§ What the task requires: Lay out the items starting at the line containing "Task: Point to the _M_ptr: _Ptr attribute" and ending at the line containing "Action: coord(1008,344)" as a Markdown table with the columns Row and Text. Put a row number in Row and the line in Text, and skip blank lines.

§ Entries:
>>>>
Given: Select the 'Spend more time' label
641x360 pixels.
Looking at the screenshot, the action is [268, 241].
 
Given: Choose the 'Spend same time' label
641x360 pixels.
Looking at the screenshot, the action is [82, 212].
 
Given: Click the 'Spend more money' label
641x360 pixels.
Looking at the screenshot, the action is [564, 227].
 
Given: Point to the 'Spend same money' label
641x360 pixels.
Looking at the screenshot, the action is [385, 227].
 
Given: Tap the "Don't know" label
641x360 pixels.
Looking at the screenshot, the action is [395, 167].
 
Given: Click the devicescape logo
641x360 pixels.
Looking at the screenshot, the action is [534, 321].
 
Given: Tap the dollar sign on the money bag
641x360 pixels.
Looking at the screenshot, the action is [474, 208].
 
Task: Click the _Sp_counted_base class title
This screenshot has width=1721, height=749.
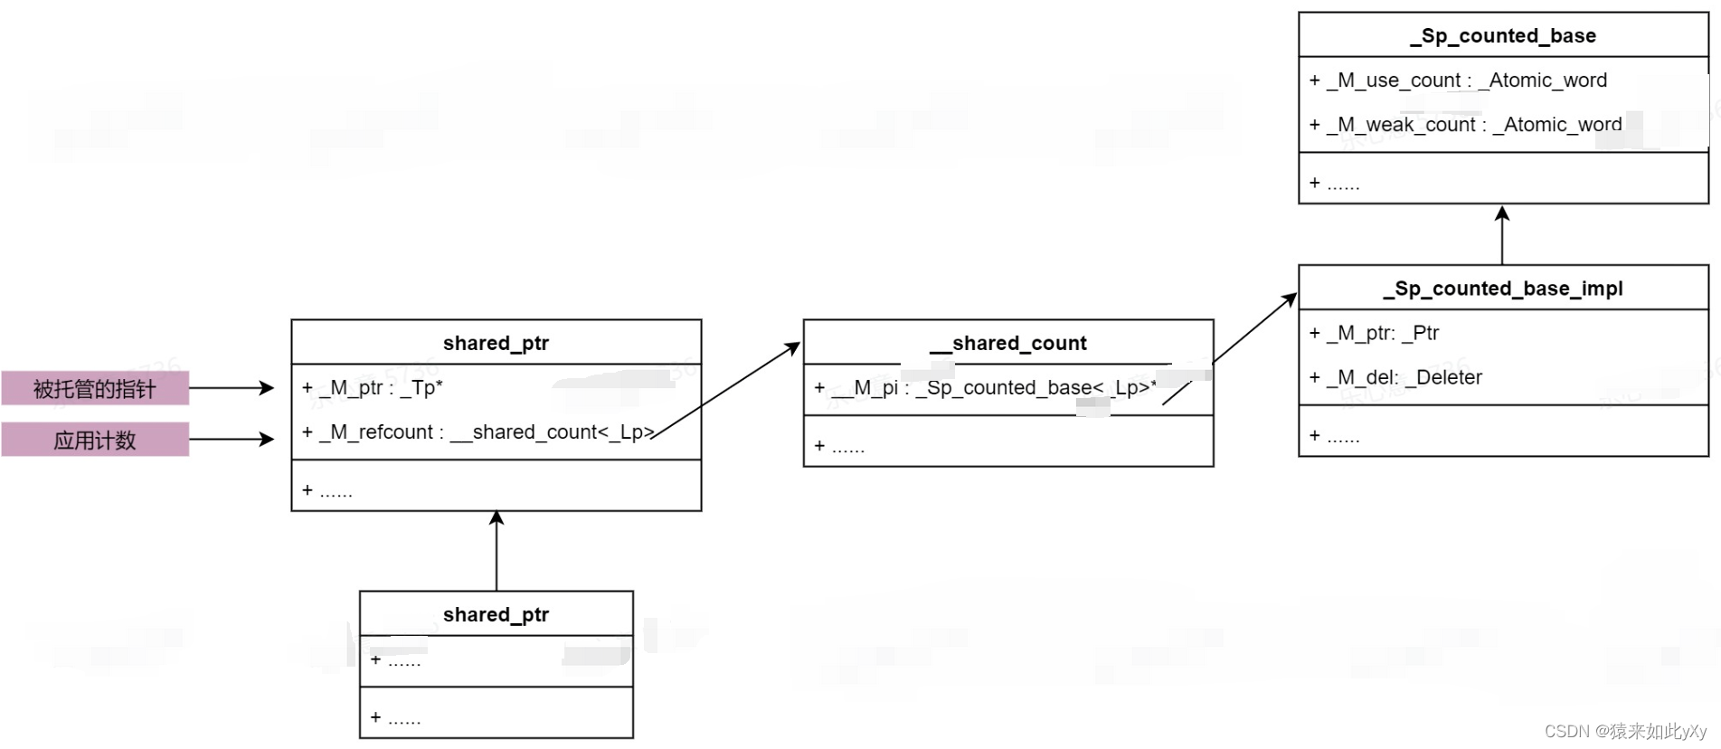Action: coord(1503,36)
<<<<
>>>>
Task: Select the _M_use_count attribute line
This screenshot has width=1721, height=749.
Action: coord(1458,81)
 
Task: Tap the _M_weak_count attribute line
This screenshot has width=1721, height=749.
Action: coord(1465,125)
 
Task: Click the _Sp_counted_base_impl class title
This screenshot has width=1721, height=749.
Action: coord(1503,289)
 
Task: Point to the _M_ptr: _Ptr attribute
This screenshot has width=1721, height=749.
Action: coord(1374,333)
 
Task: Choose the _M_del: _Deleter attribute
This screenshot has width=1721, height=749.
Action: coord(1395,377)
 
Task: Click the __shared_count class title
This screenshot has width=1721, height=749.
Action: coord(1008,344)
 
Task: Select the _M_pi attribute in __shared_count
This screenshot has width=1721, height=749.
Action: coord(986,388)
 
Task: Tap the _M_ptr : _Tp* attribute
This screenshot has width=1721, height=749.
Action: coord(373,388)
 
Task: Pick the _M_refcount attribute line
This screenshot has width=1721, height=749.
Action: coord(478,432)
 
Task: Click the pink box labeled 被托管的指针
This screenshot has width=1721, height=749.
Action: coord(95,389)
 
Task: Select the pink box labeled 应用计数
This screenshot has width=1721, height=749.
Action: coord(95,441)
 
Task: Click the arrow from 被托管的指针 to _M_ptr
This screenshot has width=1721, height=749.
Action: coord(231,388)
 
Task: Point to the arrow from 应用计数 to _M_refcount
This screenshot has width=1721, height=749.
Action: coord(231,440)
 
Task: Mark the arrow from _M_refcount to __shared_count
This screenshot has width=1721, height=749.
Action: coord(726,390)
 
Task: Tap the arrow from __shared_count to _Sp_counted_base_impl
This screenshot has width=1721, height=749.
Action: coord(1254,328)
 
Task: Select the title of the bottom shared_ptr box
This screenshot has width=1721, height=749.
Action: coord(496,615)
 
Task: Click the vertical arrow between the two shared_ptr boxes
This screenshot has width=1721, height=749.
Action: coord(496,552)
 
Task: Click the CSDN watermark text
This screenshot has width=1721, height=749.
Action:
<<<<
>>>>
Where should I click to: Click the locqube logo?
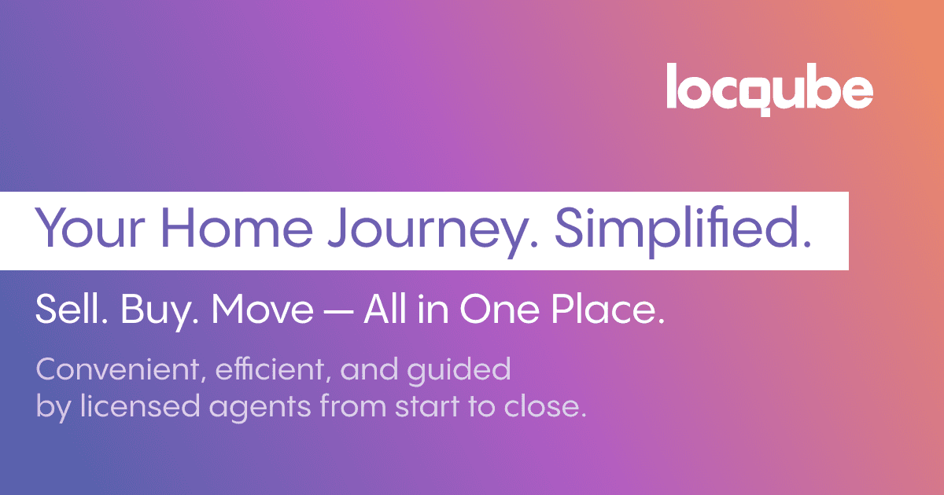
<<<<
§ Answer to the problem:
| Row | Text |
|---|---|
| 1 | Task: Point to the _M_ptr: _Ptr attribute |
| 2 | This screenshot has width=1721, height=749. |
| 3 | Action: coord(1374,333) |
| 4 | Task: Choose the _M_del: _Deleter attribute |
| 5 | This screenshot has width=1721, height=749. |
| 6 | Action: coord(1395,377) |
| 7 | Task: Click the __shared_count class title |
| 8 | This screenshot has width=1721, height=749. |
| 9 | Action: coord(1008,344) |